Keywords: reception, yasinan Tradition, migration population, padang tikar village.

 

Abstrak

Penelitian Living Qur’an dalam tulisan ini membahas tentang resepsi tradisi yasinan pasar yang dihidupkan sebagai bentuk respon atas diturunkannya wahyu Allah, yakni Al-Qur’an. Transmisi tradisi kemasyarakatan tidak akan lepas dari sisi informatif dan performatif dari seorang figur di sebuah tempat. Fokus pada penelitian ini yaitu tradisi yasinan pasar penduduk migrasi di desa Padang Tikar, kabupaten Kubu Raya, provinsi Kalimantan Barat. Melalui tulisan ini, terdapat dua hal yang menjadi keresahan penulis yakni bagaimana resepsi tradisi yasinan pasar oleh penduduk migrasi di desa Padang Tikar? dan bagaimana penduduk migrasi memperkuat hubungan antar sesama?. Untuk menjawab keresahan tersebut, maka menggunakan teknik observasi, wawancara, dan dokumentasi, dengan menyajikan hasil dari penelitian berupa resepsi tradisi yasinan pasar oleh penduduk migrasi di desa Padang Tikar. Penelitian ini diperkuat dengan pengamatan dan wawancara yang dilakukan peneliti kepada pihak otoritatif dalam pelaksanaan tradisi tersebut. Dengan demikian, hasil dari penelitian ini ditemukan ada dua tipologi dari tiga tipologi dalam kajian resepsi, yaitu resepsi fungsional tradisi yasinan sebagai ibadah amaliah dan resepsi estetis tradisi yasinan (pembacaan dengan tadwir dengan kecepatan sedang).

Kata kunci:  resepsi, tradisi yasinan, penduduk migrasi, desa padang tikar.


PENDAHULUAN

Al-Qur’an adalah firman Allah yang diturunkan kepada Nabi Muhammad Saw., melalui perantara malaikat Jibril, yang tertulis di dalam mushaf, yang diturunkan secara mutawatir, merupakan petunjuk bagi manusia, dan membacanya adalah suatu amal ibadah. (Abdullah Saeed, 2012, 10; Hitami, 2012, 15) Membaca ayat-ayat Al-Qur’an adalah salah satu bentuk respon atas diturunkannya wahyu dalam berbagai macam bentuk, seperti berorientasi pada pemahaman terhadap ayat Al-Qur’an, menafsirkan Al-Qur’an, hingga menjadikannya sebagai ibadah yang menjadi kebutuhan jiwa untuk mencapai ketenteraman dan mendekatkan diri kepada Allah swt.(Qattan, 2000, 25)

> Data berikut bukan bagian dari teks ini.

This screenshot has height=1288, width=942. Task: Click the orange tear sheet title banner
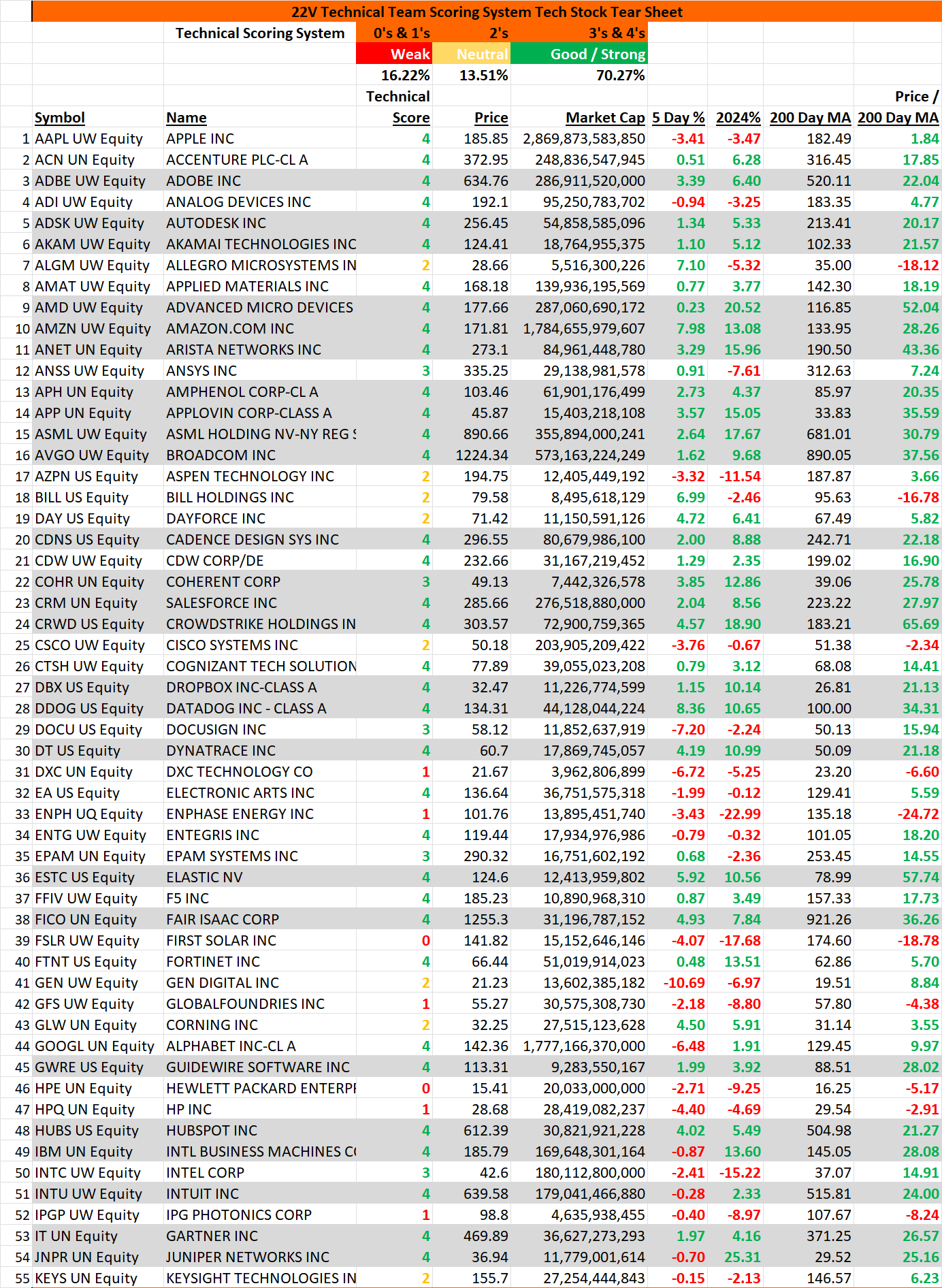coord(487,12)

Dahulu, di zaman Rasulullah saw., ayat-ayat Al-Qur’an pernah difungsikan  di luar dari konteks tekstualnya. M. Mansur mengatakan bahwa menurut riwayat-riwayat, Rasulullah pernah mengaplikasikan cara ini, seperti digunakan untuk meruqyah. Dalam hal ini, sebagai contoh yaitu surah Al-fatihah sebagai perantara untuk menyembuhkan penyakit, atau bahkan menolak sihir menggunakan surah al-mu’awwizatain. (Syamsuddin, 2007, 17)  Kemudian, hal inilah yang kini menjadi contoh bagi umat manusia dan ditiru dari generasi ke generasi. Dalam perjalanan sejarah yang panjang, Al-Qur’an telah menjadi penerang jalan kehidupan manusia dan telah mengisi berbagai peradaban dan budaya. (Darmalaksana et al., 2019, 38) Berdasarkan konteks, ada yang meletakkannya tetap pada fungsi awal dan ada pula yang meletakkannya sebagai kitab suci yang difungsikan di luar kapasitas tekstualnya. (Qudsy, 2016, 180)

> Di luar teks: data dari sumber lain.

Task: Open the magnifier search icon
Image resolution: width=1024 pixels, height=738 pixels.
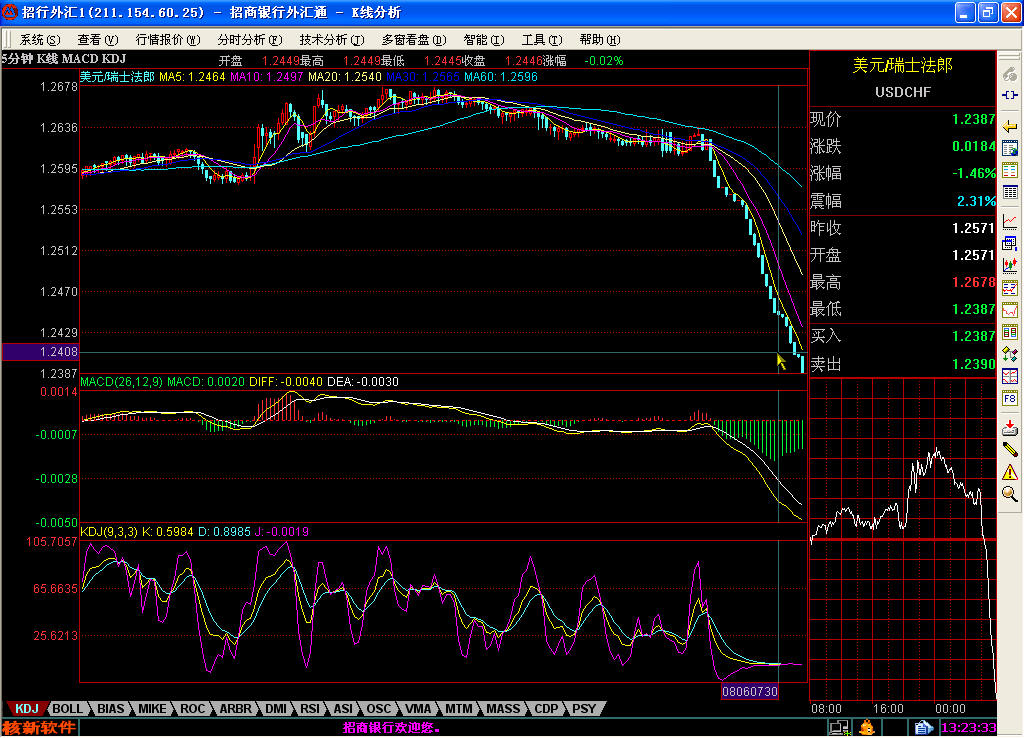Action: pos(1010,493)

Salah satu contoh bentuk respon dari diturunkannya wahyu yaitu Al-Qur’an adalah membaca yasin yang dijadikan sebagai sebuah tradisi. Selain itu, ada juga yang menjadikan ayat-ayat Al-Qur’an yang dituliskan di kertas lalu dipotong-potong hingga menjadi beberapa bagian dan membentuk sebuah jimat, ada juga yang menjadikan ayat-ayat Al-Qur’an sebagai sarana agama dalam menyampaikan pesan-pesan melalui media-media, bahkan seiring berkembangnya zaman, kini Al-Qur’an tidak hanya dalam bentuk mushaf kertas, melainkan ada juga dalam bentuk aplikasi mushaf Al-Qur’an di dalam handphone. (Rafiq, 2021, 3) Demikian hal tersebut di atas, merupakan bagian dari fenomena sosial yang merupakan bentuk-bentuk kecil untuk merespon Al-Qur’an. (Hidayat, 2021, 199)

Umumnya, masyarakat muslim, sehari-hari telah berinteraksi langsung dengan Al-Qur’an. Mempraktikkan respon dan apresiasi terhadap Al-Qur’an, baik itu dalam bentuk membaca Al-Qur’an, proses memahami, serta megamalkannya, kemudian ada juga yang meresponnya dalam bentuk sosio-kultural. Semua itu dilakukan karena mereka mempunyai iman/keyakinan bahwa hidup berinteraksi dengan Al-Qur’an dengan semaksimal mungkin akan memberikan kebahagiaan bagi diri sendiri. (Mustaqim, 2015, 67)

Pada masa kini, tradisi yasinan telah menjadi tradisi yang familiar di lingkungan sehari-hari yang merupakan bentuk respon sosial masyarakat terhadap Al-Qur’an. Oleh karena itu, sebagai salah satu contohnya adalah tradisi yasinan yang dilestarikan oleh penduduk migrasi di desa Padang Tikar, Kabupaten Kubu Raya, provinsi Kalimantan Barat. Kegiatan ini dilaksanakan rutin setiap hari Kamis malam ba’da shalat Isya dan bertempat di pasar Padang Tikar. Kegiatan rutin ini kemudian disepakati disebut dengan nama kegiatan “yasinan pasar”.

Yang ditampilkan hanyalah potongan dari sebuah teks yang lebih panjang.